DATA EXTRACTS:

+-------+

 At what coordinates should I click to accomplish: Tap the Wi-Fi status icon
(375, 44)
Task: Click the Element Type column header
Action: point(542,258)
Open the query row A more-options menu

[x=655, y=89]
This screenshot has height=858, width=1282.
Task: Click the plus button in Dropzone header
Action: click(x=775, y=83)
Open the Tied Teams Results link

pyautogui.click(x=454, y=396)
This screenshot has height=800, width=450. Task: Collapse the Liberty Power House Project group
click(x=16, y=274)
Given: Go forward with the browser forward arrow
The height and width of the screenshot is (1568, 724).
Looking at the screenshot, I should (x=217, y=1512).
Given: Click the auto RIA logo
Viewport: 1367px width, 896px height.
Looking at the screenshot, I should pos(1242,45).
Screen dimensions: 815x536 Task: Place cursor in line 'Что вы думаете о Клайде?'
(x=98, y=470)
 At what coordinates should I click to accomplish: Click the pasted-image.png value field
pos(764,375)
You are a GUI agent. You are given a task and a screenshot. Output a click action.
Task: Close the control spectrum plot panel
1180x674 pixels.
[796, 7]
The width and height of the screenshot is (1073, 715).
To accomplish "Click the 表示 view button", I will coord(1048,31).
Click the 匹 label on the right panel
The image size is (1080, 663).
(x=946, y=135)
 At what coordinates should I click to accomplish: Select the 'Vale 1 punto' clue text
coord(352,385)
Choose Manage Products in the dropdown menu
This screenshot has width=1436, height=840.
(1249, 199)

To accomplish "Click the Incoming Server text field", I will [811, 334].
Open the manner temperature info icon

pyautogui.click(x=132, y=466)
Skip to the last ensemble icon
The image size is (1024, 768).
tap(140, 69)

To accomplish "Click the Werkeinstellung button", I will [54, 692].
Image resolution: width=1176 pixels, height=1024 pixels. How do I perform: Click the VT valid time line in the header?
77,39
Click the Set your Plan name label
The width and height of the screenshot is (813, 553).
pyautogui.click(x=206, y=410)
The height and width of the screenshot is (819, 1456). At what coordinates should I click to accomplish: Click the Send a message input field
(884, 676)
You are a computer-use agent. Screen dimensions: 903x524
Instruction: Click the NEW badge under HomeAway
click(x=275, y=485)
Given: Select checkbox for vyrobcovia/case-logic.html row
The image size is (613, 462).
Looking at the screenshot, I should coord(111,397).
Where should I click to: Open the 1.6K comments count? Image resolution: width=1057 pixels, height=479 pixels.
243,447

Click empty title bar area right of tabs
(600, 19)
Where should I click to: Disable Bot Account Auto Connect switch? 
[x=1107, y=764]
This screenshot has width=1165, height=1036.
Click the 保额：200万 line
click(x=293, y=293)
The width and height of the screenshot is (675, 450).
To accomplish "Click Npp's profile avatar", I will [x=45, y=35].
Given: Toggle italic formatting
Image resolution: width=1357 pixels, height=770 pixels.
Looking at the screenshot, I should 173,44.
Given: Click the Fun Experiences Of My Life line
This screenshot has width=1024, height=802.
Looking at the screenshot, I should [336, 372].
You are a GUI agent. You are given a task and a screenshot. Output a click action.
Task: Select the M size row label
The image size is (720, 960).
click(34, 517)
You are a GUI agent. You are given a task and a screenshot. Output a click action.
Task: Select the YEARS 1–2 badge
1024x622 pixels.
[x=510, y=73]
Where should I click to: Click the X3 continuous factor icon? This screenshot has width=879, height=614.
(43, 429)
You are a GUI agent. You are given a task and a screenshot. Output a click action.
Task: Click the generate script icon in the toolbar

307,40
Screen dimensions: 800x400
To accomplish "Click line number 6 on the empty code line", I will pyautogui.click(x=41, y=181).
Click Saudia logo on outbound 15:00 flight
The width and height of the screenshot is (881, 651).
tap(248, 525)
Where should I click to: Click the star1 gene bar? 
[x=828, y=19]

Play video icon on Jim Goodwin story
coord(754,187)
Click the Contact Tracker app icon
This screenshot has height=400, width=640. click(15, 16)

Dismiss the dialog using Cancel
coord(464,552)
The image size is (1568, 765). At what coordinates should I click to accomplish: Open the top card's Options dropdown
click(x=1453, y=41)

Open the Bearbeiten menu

+-------+

EXERCISE REQUIREMENTS:
Every line from the one containing "This screenshot has width=1165, height=1036." through the last line above should be retyped exactly; no other lines are wanted.

WRITTEN RESPONSE:
This screenshot has width=1165, height=1036.
Click the 保额：200万 line
click(x=293, y=293)
The width and height of the screenshot is (675, 450).
To accomplish "Click Npp's profile avatar", I will [x=45, y=35].
Given: Toggle italic formatting
Image resolution: width=1357 pixels, height=770 pixels.
Looking at the screenshot, I should 173,44.
Given: Click the Fun Experiences Of My Life line
This screenshot has width=1024, height=802.
Looking at the screenshot, I should [336, 372].
You are a GUI agent. You are given a task and a screenshot. Output a click action.
Task: Select the M size row label
The image size is (720, 960).
click(34, 517)
You are a GUI agent. You are given a task and a screenshot. Output a click action.
Task: Select the YEARS 1–2 badge
1024x622 pixels.
[x=510, y=73]
Where should I click to: Click the X3 continuous factor icon? This screenshot has width=879, height=614.
(43, 429)
You are a GUI agent. You are given a task and a screenshot. Output a click action.
Task: Click the generate script icon in the toolbar

307,40
Screen dimensions: 800x400
To accomplish "Click line number 6 on the empty code line", I will pyautogui.click(x=41, y=181).
Click Saudia logo on outbound 15:00 flight
The width and height of the screenshot is (881, 651).
tap(248, 525)
Where should I click to: Click the star1 gene bar? 
[x=828, y=19]

Play video icon on Jim Goodwin story
coord(754,187)
Click the Contact Tracker app icon
This screenshot has height=400, width=640. click(15, 16)

Dismiss the dialog using Cancel
coord(464,552)
The image size is (1568, 765). At what coordinates should I click to accomplish: Open the top card's Options dropdown
click(x=1453, y=41)

Open the Bearbeiten menu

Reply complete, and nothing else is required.